Statistical Significance
Introduction
Statistical significance is a crucial concept for determining whether the results observed in a study are likely due to a real effect or simply due to chance. It’s a core component of hypothesis testing.
Reviw: P-value
The \(P\)-value is the probability of observing results as extreme as or more extreme than the results obtained in your sample assuming the null hypothesis is true. In other words, it indicates how likely it is to see the data you did if there was actually no effect present.
A small p-value suggests strong evidence against the null hypothesis, while a large p-value suggests the observed data are consistent with sample-to-sample variability.
Significance Level: Alpha (\(\alpha\))
Before starting a study, we set a threshold that can be used to determine if the \(P\)-value is small enough to reject the null hypothesis. This number is called the level of significance and is denoted by the symbol \(\alpha\) (pronounced “alpha”.)

INSTRUCTIONS –
[A] In the statistical significance text, what is the symbol for the level of significance?
[B] From the statistical significance text, write out the part that opens with the words containing "Reviw: P-value" and closes with "Level: Alpha (\(\alpha\))".
The entries after this text come from a different source.

DATASET ENTRIES –
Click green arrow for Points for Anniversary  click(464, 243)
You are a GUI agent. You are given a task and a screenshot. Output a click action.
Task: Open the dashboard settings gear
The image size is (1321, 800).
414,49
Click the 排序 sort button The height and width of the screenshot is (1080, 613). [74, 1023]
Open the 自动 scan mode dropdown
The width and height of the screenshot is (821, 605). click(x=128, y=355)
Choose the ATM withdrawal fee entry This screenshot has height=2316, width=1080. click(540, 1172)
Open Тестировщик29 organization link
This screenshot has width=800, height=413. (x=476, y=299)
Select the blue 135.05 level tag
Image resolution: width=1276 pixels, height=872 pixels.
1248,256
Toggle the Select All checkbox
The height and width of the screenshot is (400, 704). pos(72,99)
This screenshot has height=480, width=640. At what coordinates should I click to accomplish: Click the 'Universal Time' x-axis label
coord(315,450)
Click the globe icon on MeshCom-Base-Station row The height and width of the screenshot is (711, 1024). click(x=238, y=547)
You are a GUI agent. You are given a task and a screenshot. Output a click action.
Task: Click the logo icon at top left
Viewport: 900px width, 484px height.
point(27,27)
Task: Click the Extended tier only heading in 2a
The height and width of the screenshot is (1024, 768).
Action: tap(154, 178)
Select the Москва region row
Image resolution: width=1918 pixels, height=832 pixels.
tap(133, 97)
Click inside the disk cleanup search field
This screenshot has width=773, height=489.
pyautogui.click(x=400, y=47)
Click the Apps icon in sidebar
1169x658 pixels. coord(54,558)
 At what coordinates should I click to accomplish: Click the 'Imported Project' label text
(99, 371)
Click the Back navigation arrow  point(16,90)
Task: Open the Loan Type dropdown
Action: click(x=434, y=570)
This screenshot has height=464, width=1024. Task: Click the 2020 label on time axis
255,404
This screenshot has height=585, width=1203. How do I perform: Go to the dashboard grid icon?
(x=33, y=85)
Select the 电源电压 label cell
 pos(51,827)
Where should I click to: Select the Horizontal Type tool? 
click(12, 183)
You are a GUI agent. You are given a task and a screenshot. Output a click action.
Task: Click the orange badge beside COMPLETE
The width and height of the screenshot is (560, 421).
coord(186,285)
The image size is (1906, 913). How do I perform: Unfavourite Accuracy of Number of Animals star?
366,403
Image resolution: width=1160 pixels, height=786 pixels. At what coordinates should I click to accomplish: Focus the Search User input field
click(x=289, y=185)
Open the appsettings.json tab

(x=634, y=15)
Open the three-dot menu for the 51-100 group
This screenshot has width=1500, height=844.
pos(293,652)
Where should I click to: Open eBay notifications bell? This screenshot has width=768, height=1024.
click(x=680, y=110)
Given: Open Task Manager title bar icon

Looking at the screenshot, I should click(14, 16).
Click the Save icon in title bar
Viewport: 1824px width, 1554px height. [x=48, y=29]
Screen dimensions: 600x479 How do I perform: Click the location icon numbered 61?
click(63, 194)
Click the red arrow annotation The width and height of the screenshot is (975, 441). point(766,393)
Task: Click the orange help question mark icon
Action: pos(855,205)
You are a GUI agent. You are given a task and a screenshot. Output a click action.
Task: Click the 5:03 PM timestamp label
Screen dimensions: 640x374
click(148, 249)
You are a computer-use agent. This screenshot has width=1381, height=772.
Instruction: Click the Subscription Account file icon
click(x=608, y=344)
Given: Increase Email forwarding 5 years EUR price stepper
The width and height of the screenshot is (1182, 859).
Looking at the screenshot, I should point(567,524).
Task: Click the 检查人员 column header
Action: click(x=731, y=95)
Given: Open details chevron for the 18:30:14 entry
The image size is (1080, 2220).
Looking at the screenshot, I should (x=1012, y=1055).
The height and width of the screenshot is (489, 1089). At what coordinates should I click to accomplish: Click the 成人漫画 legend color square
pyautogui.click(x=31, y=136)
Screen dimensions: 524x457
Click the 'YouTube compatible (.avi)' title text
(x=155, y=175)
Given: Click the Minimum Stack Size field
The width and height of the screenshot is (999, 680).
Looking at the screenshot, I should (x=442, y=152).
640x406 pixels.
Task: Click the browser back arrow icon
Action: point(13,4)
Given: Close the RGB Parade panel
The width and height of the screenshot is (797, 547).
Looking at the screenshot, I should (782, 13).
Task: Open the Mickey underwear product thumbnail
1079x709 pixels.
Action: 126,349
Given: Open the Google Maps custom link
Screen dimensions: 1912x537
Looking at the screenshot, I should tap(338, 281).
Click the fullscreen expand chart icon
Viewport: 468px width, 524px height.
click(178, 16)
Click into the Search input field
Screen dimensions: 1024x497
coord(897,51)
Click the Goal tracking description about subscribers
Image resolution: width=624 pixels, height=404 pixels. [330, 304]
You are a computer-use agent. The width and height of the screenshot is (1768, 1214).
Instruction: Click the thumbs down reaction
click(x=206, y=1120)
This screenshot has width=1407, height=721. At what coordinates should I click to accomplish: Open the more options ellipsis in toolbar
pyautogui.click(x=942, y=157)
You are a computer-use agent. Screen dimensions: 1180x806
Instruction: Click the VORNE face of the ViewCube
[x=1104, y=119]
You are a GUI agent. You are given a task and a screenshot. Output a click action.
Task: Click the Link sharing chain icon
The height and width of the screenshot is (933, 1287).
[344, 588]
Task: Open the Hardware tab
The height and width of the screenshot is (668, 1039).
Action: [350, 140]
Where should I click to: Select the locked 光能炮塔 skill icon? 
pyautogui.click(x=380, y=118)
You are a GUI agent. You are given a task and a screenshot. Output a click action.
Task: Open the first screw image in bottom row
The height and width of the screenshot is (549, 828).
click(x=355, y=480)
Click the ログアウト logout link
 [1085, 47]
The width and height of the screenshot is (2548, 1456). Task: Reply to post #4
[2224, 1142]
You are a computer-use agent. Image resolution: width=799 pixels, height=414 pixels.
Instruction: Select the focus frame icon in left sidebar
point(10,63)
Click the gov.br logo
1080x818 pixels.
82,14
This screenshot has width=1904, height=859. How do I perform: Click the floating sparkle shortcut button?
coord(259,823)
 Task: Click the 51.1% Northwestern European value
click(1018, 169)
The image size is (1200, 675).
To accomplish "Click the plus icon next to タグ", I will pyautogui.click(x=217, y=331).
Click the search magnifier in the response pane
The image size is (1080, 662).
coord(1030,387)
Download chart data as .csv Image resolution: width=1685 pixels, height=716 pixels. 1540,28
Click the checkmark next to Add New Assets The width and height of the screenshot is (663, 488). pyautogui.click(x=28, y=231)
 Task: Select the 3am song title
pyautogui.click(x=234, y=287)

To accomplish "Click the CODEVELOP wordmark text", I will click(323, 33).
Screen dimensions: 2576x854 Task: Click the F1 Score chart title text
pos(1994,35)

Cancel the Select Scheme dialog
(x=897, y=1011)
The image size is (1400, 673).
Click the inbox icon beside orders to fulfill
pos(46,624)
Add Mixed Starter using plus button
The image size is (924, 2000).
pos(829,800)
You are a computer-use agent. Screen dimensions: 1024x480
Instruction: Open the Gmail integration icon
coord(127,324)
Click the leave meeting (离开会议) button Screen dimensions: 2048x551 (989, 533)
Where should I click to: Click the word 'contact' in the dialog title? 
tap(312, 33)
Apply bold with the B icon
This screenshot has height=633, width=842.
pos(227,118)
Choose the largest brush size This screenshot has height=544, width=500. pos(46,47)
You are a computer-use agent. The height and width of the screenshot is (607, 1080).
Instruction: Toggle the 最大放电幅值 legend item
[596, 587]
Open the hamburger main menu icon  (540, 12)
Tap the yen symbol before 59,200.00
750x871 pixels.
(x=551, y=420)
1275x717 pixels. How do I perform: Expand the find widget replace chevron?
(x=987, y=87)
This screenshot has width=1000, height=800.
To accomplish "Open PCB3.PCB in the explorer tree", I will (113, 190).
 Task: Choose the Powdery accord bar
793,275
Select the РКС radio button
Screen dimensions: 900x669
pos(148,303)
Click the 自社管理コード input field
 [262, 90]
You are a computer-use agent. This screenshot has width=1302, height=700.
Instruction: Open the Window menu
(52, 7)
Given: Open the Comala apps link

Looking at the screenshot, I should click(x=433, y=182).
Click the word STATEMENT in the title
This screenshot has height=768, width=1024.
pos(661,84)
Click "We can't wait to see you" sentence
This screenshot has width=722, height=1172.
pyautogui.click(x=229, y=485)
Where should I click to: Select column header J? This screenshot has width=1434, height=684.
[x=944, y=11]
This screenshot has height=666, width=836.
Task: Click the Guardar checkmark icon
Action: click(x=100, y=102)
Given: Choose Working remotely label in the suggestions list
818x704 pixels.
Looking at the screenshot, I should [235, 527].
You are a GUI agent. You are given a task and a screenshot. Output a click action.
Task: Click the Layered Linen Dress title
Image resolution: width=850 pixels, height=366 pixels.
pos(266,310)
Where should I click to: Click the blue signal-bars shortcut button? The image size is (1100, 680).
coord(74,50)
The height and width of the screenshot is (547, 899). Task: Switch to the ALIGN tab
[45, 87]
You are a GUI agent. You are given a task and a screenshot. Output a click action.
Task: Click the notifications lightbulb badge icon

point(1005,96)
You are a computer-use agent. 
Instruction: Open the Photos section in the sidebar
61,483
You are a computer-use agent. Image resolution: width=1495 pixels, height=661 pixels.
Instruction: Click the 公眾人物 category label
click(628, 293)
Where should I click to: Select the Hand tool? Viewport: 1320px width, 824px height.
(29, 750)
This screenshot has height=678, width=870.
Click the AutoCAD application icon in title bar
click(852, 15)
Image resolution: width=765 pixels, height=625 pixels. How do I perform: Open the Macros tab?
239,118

ANSWER LIST –
[A] It is denoted by α, pronounced "alpha."

[B]
Reviw: P-value
The \(P\)-value is the probability of observing results as extreme as or more extreme than the results obtained in your sample assuming the null hypothesis is true. In other words, it indicates how likely it is to see the data you did if there was actually no effect present.
A small p-value suggests strong evidence against the null hypothesis, while a large p-value suggests the observed data are consistent with sample-to-sample variability.
Significance Level: Alpha (\(\alpha\))